Published:Sunday | January 3, 2010 | 1:00 AM

Dennis Morrison, Contributor

As we moved from 2008 to 2009, the investor class and indeed the majority of the population in the United States (US) and other western economies looked aghast at the plunging global financial markets fearing the near downfall of modern capitalism. A year later, as we enter 2010 and most of these economies are emerging from recession, the threat level has fallen but there are conflicting views as to the strength and sustainabi-lity of the recovery. The signals are mixed at best.

On the more pessimistic side, some leading economists including one of the most celebrated from Britain, Professor Charles Goodhart, have expressed serious concern that contraction of lending in the US and Europe in recent months which is the steepest since the 1930s raises the risk of a slide back to recession. Federal Reserve Chairman Ben Bernanke has also spoken of the "considerable headwinds" that the US economy faces and of a protracted period of elevated unemployment possibly running in double digits to the end of 2011.

There are, too, some warning signs that China's bigger-than-expected growth in 2009 that provided some momentum globally could falter as the brake is applied to its breakneck expansion of credit in order to avoid a Japan-type asset bubble of the late-1980s. Evidence from the US housing sector for October 2009 is also worrying as it showed that the rate of increase of home purchases was slackening suggesting that the government's efforts to stimulate the market may be losing their effectiveness. This and the higher-than-projected unemployment rate have fed calls for another round of stimulus spending.

More optimistic observers assert, however, that the US economy like a rubber ball thrown against a pavement usually bounces back with a force that is typically roughly approximate to that with which it fell. Thus according to this view, a strong rebound is likely notwithstanding impediments such as the indebtedness of US consumers or the steep loss of wealth arising from the meltdown in the financial sector.

optimism

A second pillar of optimism according to James Grant, the proprietor of Grant's Interest Rate Observer, a newsletter popular among Wall Street's elite, is drawn from the sayings of the late British economist Arthur C. Pigou: The error of optimism dies in the crisis, but in dying it gives birth to an error of pessimism. Put simply, people go into shock in a crisis but get over it even though a mood of pessimism persists after economic circumstances have begun to change for the better.

The optimists also are projecting that with the world's leading economies expected to be back in growth mode again in the first quarter of 2010 and China's economic engine gathering speed and supporting the wider world economy, the recovery could exceed the forecasts of the International Monetary Fund and World Bank which anticipate tepid growth. They point as well to the moderation being shown by Organisation of Petroleum Exporting Countries which in December refused to tighten production quotas signalling that it wanted to maintain oil prices in the US$70-US$80 per-barrel range out of concern about upsetting recovery in world economic growth.

On balance, the recovery of the global economy is likely to be on firmer footing at least in early 2010 as financial markets continue to stabilise and as central banks and governments remain committed to keep monetary and fiscal stimulatory policies in place. For Jamaica, our main challenges are rooted in the fiscal and debt problems and how measures to deal with these will affect inflation, production, employment and household purchasing power. That is not to say we will not continue to be hurt by weak demand for our exports and the downturn in remittances arising from high unemployment in source countries (US, Canada and United Kingdom) of these remittances.

• • • • • • •

→ **Required task 1**:
Edit the entries below by replacing "computer-use agent" with "screen-navigation agent", and leave everything else unchanged.

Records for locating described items
• • • • • • •

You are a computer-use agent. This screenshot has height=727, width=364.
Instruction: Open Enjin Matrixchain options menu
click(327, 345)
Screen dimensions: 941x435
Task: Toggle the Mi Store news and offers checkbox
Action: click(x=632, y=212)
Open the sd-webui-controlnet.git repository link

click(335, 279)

• • • • • • •

→ **Required task 2**:
From the article on the economic outlook, transcribe the part that opens with the words containing "The optimists also" and closes with "world economic growth.", character for character.

→ **Right answer 1**:
You are a screen-navigation agent. This screenshot has height=727, width=364.
Instruction: Open Enjin Matrixchain options menu
click(327, 345)
Screen dimensions: 941x435
Task: Toggle the Mi Store news and offers checkbox
Action: click(x=632, y=212)
Open the sd-webui-controlnet.git repository link

click(335, 279)

→ **Right answer 2**:
The optimists also are projecting that with the world's leading economies expected to be back in growth mode again in the first quarter of 2010 and China's economic engine gathering speed and supporting the wider world economy, the recovery could exceed the forecasts of the International Monetary Fund and World Bank which anticipate tepid growth. They point as well to the moderation being shown by Organisation of Petroleum Exporting Countries which in December refused to tighten production quotas signalling that it wanted to maintain oil prices in the US$70-US$80 per-barrel range out of concern about upsetting recovery in world economic growth.